Stored data entries:
——
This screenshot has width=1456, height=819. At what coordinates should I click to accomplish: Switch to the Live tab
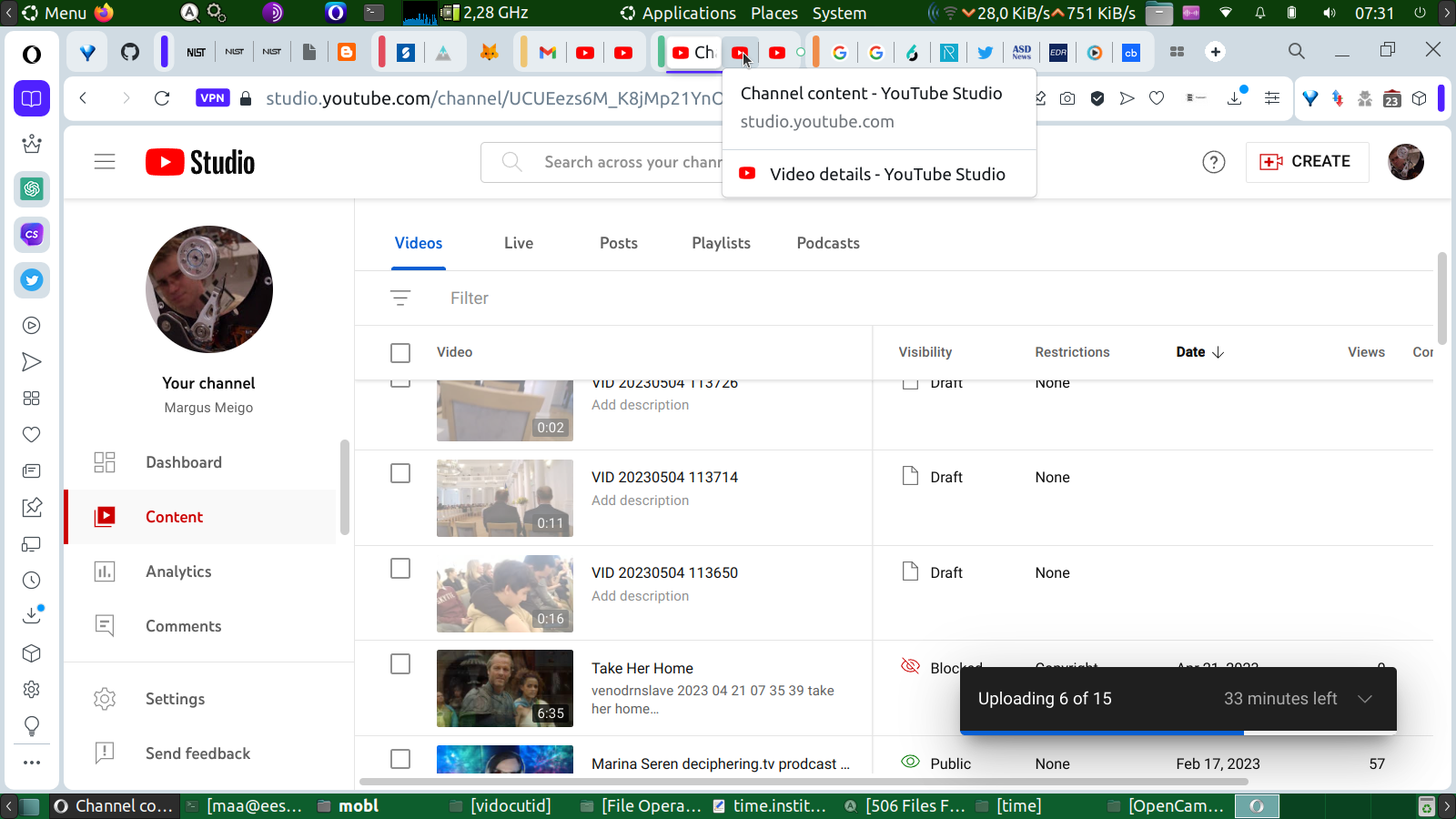[x=519, y=243]
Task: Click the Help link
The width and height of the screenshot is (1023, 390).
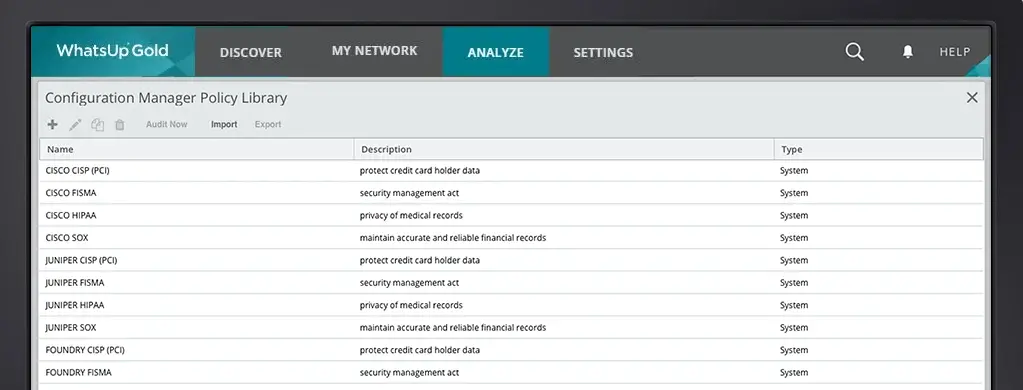Action: click(955, 52)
——
> [PROMPT] Could you copy out every record exactly, minus the pictures?

> [REPLY TO THE EXERCISE]
This screenshot has width=1456, height=819. At what coordinates should I click to accomplish: Switch to the Live tab
[x=519, y=243]
Task: Click the Help link
The width and height of the screenshot is (1023, 390).
Action: click(955, 52)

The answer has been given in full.